Exclusive importance of the proper functioning of mt-tRNAs is illustrated by an observation that mutations in these small molecules are hotspots for mitochondrial pathogenesis, including myopathies, neurodegenerative pathologies and multisystemic disorders caused by defects in mt oxidative phosphorylation. Mutations in mt-tRNA genes contribute to the etiology of more than half of disorders caused by mutations in mt-DNA, while tRNA genes comprise only 10% of the mt genome.^1,4

Mutations in mt-tRNA genes usually result in interference with proper synthesis of mitochondrial proteins and in respiratory chain deficiencies. These mutations may result in improper maturation of the mt-tRNA molecules, in reduced ability to be charged by the cognate amino acid or in inability to decode corresponding codons (reviewed in refs. 5 and 6). Frequently these mutations reduce mt-tRNA steady-state levels, implying that there is a strict quality control of tRNA in mitochondria. In other words, mitochondria should provide some means of specifically recognizing and scavenging abnormal tRNA molecules, at the same time protecting the normal tRNAs from degradation. The mechanism underlying this quality control of mt-tRNAs has not been thoroughly investigated. We assume that this process can be achieved by a channeling process similar to that taking place within the cytosol, suggesting that at every step from transcription and maturation to aminoacylation and association with the ribosome, mt-tRNA exists in a complex with proteins; otherwise it is subjected to degradation.
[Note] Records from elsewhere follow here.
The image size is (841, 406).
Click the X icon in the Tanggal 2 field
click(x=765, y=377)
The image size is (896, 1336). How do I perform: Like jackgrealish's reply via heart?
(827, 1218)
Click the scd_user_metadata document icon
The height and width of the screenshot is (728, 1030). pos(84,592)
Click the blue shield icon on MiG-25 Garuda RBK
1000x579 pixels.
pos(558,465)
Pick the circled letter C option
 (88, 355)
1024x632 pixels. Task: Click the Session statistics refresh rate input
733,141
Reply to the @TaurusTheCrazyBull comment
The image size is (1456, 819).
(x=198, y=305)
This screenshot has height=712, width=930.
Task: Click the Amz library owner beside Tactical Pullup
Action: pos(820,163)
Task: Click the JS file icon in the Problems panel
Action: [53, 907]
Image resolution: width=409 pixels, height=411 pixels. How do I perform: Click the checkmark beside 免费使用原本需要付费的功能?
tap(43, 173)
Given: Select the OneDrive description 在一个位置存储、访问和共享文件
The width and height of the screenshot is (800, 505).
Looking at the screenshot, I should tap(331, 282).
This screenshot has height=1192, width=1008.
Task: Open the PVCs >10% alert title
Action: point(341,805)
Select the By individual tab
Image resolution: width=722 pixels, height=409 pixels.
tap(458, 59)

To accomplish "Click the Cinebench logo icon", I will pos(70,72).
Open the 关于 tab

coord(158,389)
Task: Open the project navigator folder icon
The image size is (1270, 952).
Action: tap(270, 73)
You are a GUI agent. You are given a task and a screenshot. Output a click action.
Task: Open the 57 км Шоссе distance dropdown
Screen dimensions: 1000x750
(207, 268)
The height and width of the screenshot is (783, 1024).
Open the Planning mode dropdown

Thus, we hypothesize that increased turnover of non-aminoacylated/non-channeled mt-tRNA molecules provides a universal mechanism for the quality control of the tRNA pool within the human mitochondria.

Channeling Theory

The channeling theory was proposed by Smith in 1975 and further refined by Deutscher and coauthors.⁷ According to this theory, tRNAs aminoacylated in the cytosol are directly transferred from the aminoacyl-tRNA synthetases (ARS) to the elongation factor, and then to the ribosomes, without dissociation into the cellular matrix.⁸ The theory was later expanded to the nuclear-cytosolic channeling. tRNAs encoded and synthesized in the nucleus, where they undergo aminoacylation, are allowed to leave the nucleus if they are properly charged.^9,10 The nuclear tRNA export receptor Los1p binds the aminoacylated tRNA cargo together with RanGTP,¹¹ and this complex is then transported through the nuclear pore complex (NPC). Scyl1 collects aminoacyl-tRNAs from Los1p on the cytoplasmic side of the NPC and channels them to elongation factor which further delivers it to the ribosome.¹²

In summary, the nuclear channeling is required for tRNA maturation and aminoacylation, shipping aminoacyl-tRNA from the nucleus to the cytosol and its final delivery to the ribosome. In the cytosol, channeling mediates the transfer of de-acylated tRNA from the ribosome directly to the aminoacyl-tRNA-synthetases (ARS), then the association of aminoacylated tRNAs with elongation factor and subsequent transfer of aminoacyl-tRNAs to the ribosomes. During all these stages tRNA stays protein-bound and thus is protected from degradation.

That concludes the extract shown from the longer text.